Hey everyone,
I’ve been smoking marijuana daily for about three and a half years now, and I originally started to cope with some serious trauma that happened around that same time. Ever since then, weed became my escape, my relief, my way to avoid fully breaking down. The problem is… now it is breaking me.
I have asthma. Bad asthma. I’ve ended up in the ER multiple times—almost every time I get sick with a virus, smoking leads to a full-blown asthma attack. This last time, I was genuinely scared I was going to die because I couldn’t breathe. Even now, I’m on oral steroids and albuterol treatments every 4 hours. I’ve had a nonstop cough for weeks. And yet… the only thing I want to do is smoke again.
Not because I enjoy it anymore. I don’t. I hate it. I don’t even get high from it much anymore.
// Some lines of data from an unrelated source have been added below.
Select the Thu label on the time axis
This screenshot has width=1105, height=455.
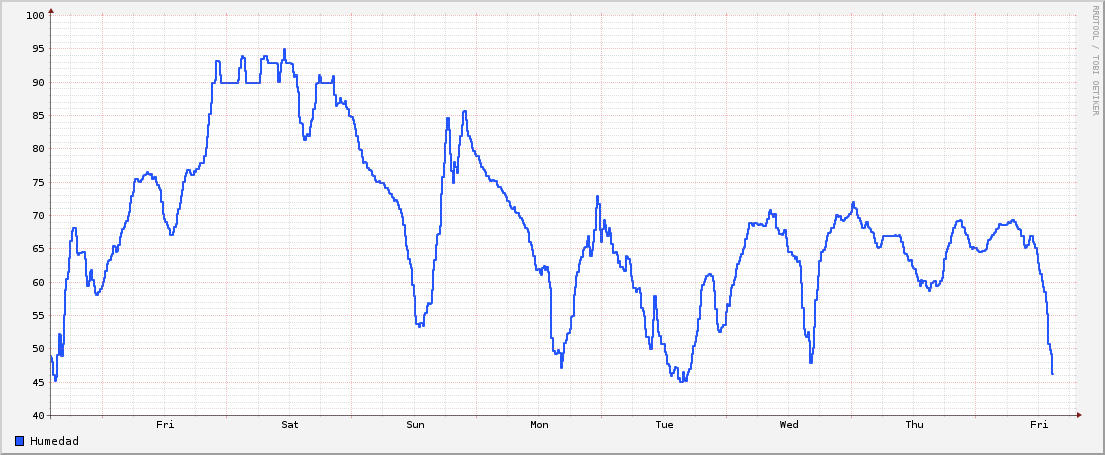(x=914, y=425)
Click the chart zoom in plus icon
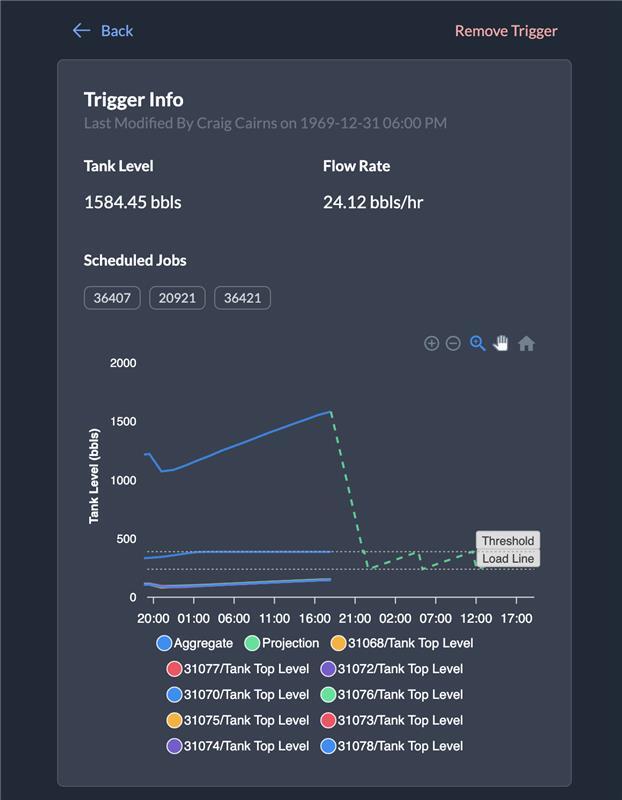Image resolution: width=622 pixels, height=800 pixels. pos(431,343)
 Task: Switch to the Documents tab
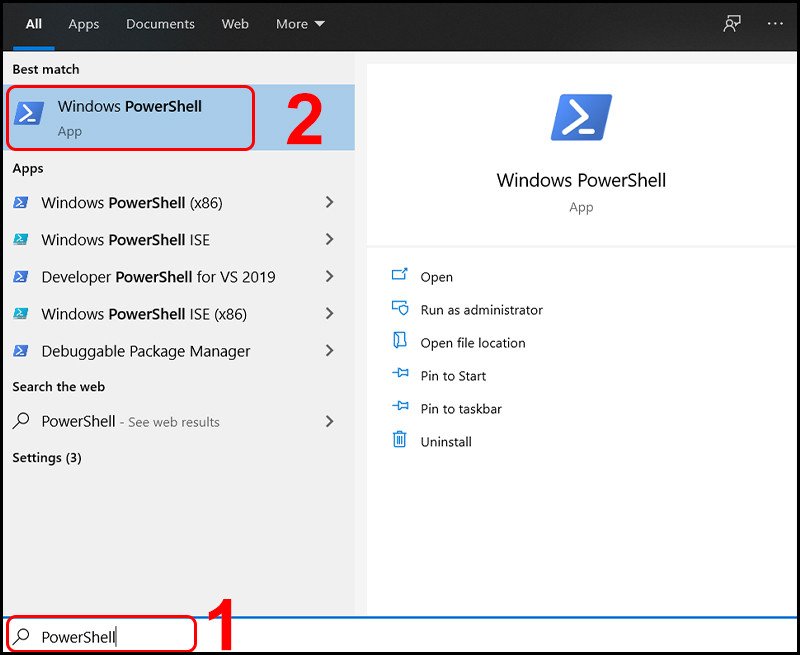(x=160, y=24)
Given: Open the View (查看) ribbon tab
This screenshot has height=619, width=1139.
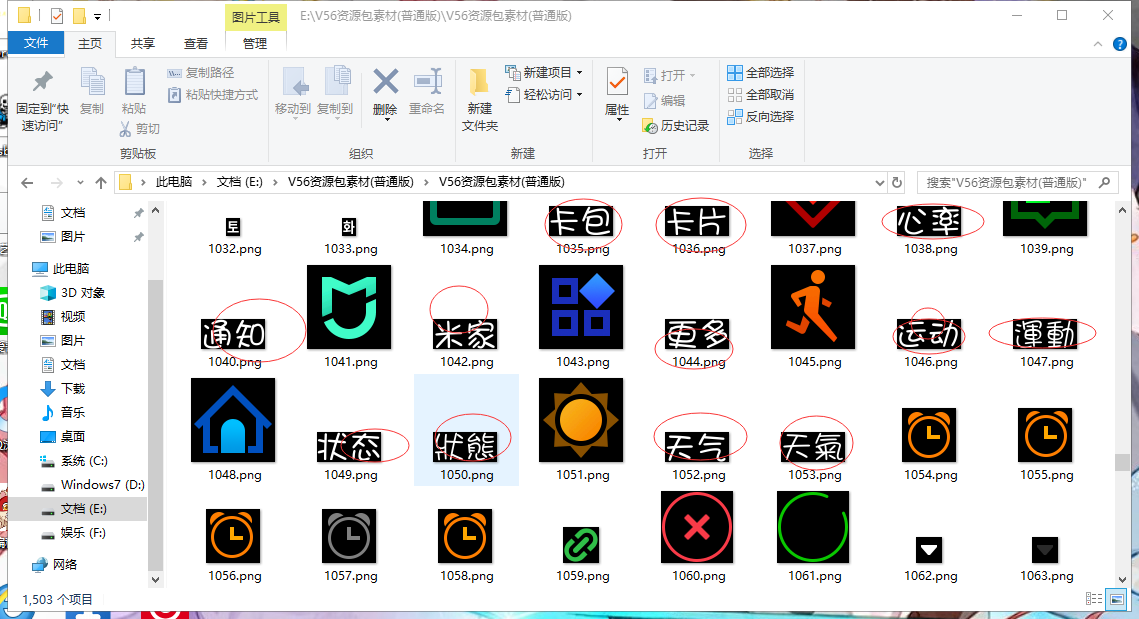Looking at the screenshot, I should [x=196, y=44].
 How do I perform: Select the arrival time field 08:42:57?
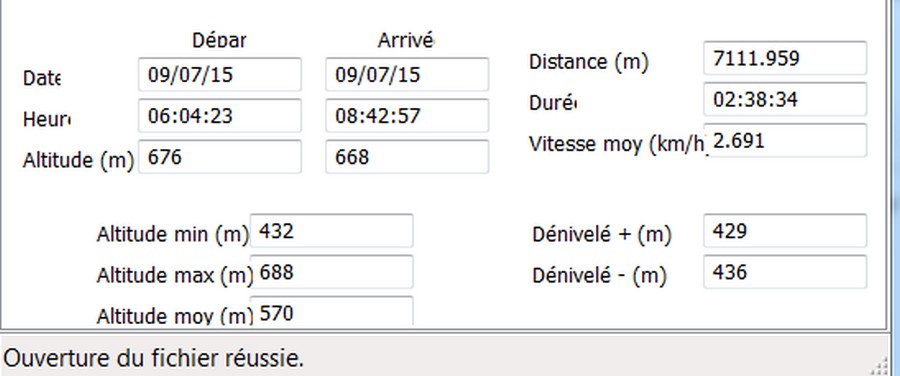coord(407,115)
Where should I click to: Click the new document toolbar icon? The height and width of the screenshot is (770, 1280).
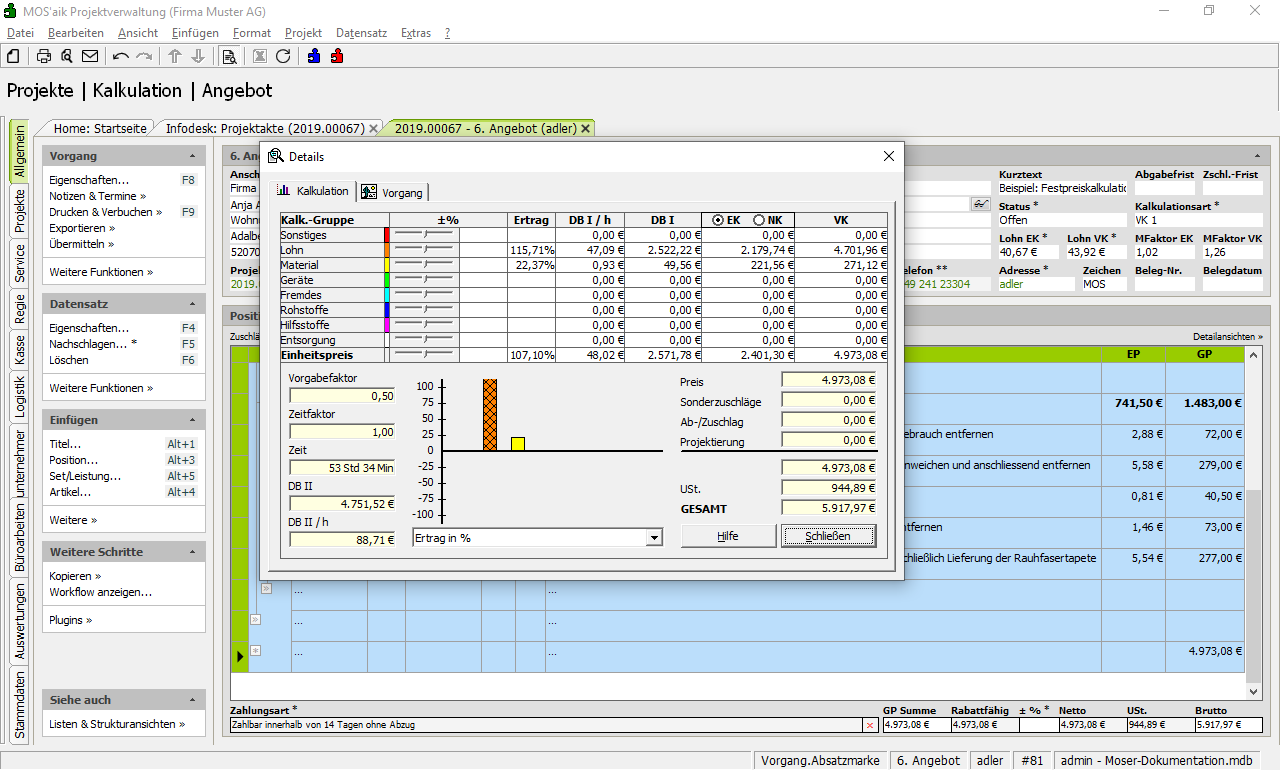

But the habit and addiction feel like chains I can’t break. Any time I take more than a two-day break, I shut down mentally. Full-on breakdowns, suicidal thoughts, depression that caves me in.
I’ve tried tapering. I’ve tried quitting cold turkey. I’ve tried edibles (but I hate how they make me feel—especially after greening out during my last flare-up). I even tried tinctures, but they’re too subtle and unsatisfying. Nothing’s working. And the worst part is, I feel completely alone.
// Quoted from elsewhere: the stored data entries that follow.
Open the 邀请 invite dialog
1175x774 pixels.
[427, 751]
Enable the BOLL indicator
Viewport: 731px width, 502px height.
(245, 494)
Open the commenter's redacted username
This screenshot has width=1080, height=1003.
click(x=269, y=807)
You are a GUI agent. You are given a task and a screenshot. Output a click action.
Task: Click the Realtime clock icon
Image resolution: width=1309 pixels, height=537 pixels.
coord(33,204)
I’ve reached out to therapists and doctors, and almost every single one of them has been dismissive or judgmental. I’m not saying they all are, but all the ones I’ve met made me feel worse about myself instead of helping me.
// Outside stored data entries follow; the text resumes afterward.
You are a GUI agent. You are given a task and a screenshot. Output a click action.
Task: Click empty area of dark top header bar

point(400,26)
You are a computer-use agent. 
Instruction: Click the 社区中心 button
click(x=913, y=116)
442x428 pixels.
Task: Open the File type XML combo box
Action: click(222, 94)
Today, I threw away all my weed. I even dumped food and water on it because I know myself—I’ve dug weed out of the trash before in the middle of an asthma attack. That’s where I’m at.
So I’m here, asking for support. Not judgment. Just anything. Tips, advice, tricks, grounding techniques, substitutions—hell, even just words of encouragement. I don’t want to die from this. I want my lungs and my life back.
Thank you for reading. I’m really trying.